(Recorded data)
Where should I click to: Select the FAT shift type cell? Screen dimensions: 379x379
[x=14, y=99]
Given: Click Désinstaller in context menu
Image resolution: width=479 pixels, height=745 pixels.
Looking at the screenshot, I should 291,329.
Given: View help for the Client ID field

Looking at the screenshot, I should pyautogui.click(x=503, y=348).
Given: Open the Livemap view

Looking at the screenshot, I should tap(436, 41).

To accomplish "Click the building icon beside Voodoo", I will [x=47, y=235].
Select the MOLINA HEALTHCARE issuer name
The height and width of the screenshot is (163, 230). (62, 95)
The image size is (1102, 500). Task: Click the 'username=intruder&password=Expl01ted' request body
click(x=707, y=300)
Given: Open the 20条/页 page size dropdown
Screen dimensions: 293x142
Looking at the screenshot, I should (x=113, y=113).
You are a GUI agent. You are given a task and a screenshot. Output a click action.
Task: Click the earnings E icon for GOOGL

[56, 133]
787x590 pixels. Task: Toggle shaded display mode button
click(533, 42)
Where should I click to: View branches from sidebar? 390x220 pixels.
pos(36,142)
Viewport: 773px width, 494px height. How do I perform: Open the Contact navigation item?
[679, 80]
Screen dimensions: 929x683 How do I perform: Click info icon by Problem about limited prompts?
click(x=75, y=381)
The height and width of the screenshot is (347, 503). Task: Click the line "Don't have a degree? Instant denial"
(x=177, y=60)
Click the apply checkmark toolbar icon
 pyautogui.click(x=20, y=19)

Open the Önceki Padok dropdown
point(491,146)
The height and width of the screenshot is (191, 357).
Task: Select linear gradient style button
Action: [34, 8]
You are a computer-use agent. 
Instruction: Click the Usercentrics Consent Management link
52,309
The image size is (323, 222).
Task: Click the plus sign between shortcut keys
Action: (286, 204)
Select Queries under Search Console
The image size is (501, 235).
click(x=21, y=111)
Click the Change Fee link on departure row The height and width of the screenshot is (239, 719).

[TASK TO CARRY OUT]: The whole of the data is to be returned with every line intact.

[ANSWER TO THIS EXERCISE]:
Where should I click to: Select the FAT shift type cell? Screen dimensions: 379x379
[x=14, y=99]
Given: Click Désinstaller in context menu
Image resolution: width=479 pixels, height=745 pixels.
Looking at the screenshot, I should 291,329.
Given: View help for the Client ID field

Looking at the screenshot, I should pyautogui.click(x=503, y=348).
Given: Open the Livemap view

Looking at the screenshot, I should tap(436, 41).

To accomplish "Click the building icon beside Voodoo", I will [x=47, y=235].
Select the MOLINA HEALTHCARE issuer name
The height and width of the screenshot is (163, 230). (62, 95)
The image size is (1102, 500). Task: Click the 'username=intruder&password=Expl01ted' request body
click(x=707, y=300)
Given: Open the 20条/页 page size dropdown
Screen dimensions: 293x142
Looking at the screenshot, I should (x=113, y=113).
You are a GUI agent. You are given a task and a screenshot. Output a click action.
Task: Click the earnings E icon for GOOGL

[56, 133]
787x590 pixels. Task: Toggle shaded display mode button
click(533, 42)
Where should I click to: View branches from sidebar? 390x220 pixels.
pos(36,142)
Viewport: 773px width, 494px height. How do I perform: Open the Contact navigation item?
[679, 80]
Screen dimensions: 929x683 How do I perform: Click info icon by Problem about limited prompts?
click(x=75, y=381)
The height and width of the screenshot is (347, 503). Task: Click the line "Don't have a degree? Instant denial"
(x=177, y=60)
Click the apply checkmark toolbar icon
 pyautogui.click(x=20, y=19)

Open the Önceki Padok dropdown
point(491,146)
The height and width of the screenshot is (191, 357).
Task: Select linear gradient style button
Action: [34, 8]
You are a computer-use agent. 
Instruction: Click the Usercentrics Consent Management link
52,309
The image size is (323, 222).
Task: Click the plus sign between shortcut keys
Action: (286, 204)
Select Queries under Search Console
The image size is (501, 235).
click(x=21, y=111)
Click the Change Fee link on departure row The height and width of the screenshot is (239, 719).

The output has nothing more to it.